[What is being asked]
Gather every line in the records below that contains the word "computer".

Saved data entries
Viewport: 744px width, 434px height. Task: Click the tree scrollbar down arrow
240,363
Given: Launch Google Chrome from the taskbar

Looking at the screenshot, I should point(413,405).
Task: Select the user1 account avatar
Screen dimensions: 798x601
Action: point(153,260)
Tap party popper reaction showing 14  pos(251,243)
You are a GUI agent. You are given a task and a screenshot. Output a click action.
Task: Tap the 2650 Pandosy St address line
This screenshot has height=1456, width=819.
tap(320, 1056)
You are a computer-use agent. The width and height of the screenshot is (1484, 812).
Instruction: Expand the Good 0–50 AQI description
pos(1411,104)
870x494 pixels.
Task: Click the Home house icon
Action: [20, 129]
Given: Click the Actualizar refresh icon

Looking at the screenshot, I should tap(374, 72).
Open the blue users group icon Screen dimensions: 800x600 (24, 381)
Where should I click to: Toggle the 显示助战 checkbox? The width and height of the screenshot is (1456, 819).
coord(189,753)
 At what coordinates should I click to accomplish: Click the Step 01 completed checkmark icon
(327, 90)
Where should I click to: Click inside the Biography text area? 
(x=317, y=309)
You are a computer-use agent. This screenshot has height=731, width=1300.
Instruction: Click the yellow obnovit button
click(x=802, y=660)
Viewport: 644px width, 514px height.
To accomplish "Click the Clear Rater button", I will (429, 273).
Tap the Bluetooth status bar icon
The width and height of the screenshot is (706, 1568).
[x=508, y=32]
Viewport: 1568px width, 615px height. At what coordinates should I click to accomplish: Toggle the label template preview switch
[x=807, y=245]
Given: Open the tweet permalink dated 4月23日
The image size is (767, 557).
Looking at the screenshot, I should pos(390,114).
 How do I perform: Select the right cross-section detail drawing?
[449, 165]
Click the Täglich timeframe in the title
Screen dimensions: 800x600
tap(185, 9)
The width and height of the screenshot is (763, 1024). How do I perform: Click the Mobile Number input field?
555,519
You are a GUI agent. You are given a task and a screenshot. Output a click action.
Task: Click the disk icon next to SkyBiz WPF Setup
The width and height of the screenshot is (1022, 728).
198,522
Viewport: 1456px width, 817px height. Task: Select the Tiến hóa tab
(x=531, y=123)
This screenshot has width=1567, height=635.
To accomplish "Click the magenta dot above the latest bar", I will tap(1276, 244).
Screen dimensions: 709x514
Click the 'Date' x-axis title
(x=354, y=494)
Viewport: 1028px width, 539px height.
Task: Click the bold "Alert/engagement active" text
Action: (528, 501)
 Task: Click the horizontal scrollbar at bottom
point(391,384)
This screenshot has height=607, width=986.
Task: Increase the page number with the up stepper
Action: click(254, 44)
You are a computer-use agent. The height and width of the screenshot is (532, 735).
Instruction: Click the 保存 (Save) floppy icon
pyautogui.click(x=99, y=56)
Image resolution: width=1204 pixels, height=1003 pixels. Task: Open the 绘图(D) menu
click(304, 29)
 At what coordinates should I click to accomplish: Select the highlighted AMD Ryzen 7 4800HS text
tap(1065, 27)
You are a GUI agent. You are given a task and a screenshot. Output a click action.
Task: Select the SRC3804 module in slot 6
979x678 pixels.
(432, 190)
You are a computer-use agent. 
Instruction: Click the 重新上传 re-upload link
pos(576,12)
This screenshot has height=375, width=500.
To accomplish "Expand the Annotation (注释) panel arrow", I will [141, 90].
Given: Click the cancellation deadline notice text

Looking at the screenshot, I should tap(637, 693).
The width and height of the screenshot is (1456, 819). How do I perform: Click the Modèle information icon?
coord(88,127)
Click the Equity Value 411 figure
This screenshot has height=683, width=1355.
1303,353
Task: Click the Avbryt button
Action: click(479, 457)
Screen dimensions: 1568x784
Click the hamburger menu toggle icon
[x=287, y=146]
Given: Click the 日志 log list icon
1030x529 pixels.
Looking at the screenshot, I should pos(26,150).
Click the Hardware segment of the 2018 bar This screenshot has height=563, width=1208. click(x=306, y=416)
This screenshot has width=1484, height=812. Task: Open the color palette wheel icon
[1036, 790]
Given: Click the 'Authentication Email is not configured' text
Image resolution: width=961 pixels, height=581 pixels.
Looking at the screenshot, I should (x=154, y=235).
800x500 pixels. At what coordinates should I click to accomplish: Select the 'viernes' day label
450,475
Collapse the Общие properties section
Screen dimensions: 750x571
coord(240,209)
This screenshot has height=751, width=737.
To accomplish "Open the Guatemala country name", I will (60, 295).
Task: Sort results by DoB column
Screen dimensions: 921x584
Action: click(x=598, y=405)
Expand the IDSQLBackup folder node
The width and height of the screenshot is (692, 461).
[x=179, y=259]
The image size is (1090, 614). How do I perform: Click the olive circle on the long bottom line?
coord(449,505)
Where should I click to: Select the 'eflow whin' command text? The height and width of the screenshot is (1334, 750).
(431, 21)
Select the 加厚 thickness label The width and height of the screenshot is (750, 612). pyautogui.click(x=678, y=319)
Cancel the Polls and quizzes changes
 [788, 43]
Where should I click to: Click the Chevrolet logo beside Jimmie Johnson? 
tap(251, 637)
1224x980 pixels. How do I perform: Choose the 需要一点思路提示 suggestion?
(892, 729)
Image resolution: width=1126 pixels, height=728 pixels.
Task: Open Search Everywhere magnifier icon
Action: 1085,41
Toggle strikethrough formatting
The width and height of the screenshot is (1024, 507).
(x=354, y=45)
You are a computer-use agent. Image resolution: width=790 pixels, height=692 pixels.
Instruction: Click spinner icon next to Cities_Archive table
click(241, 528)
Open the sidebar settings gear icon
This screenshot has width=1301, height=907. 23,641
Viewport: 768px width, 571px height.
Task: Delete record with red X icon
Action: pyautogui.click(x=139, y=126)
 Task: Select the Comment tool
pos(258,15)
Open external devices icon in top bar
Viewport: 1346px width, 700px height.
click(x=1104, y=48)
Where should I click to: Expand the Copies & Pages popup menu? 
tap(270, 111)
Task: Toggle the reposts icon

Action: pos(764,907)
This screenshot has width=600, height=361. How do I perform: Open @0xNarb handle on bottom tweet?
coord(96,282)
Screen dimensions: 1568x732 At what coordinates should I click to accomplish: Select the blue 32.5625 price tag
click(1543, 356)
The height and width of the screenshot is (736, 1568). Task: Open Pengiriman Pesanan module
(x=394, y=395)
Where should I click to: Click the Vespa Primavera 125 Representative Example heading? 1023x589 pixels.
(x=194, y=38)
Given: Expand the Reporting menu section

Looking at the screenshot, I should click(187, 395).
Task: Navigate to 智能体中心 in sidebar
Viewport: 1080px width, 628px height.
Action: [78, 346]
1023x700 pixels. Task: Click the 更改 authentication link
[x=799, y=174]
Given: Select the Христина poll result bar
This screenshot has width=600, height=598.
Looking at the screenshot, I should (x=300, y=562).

[Answer area]
You are a computer-use agent. The width and height of the screenshot is (1484, 812).
You are a computer-use agent. This screenshot has height=731, width=1300.
You are a computer-use agent. The height and width of the screenshot is (532, 735).
You are a computer-use agent. 
You are a computer-use agent. Image resolution: width=790 pixels, height=692 pixels.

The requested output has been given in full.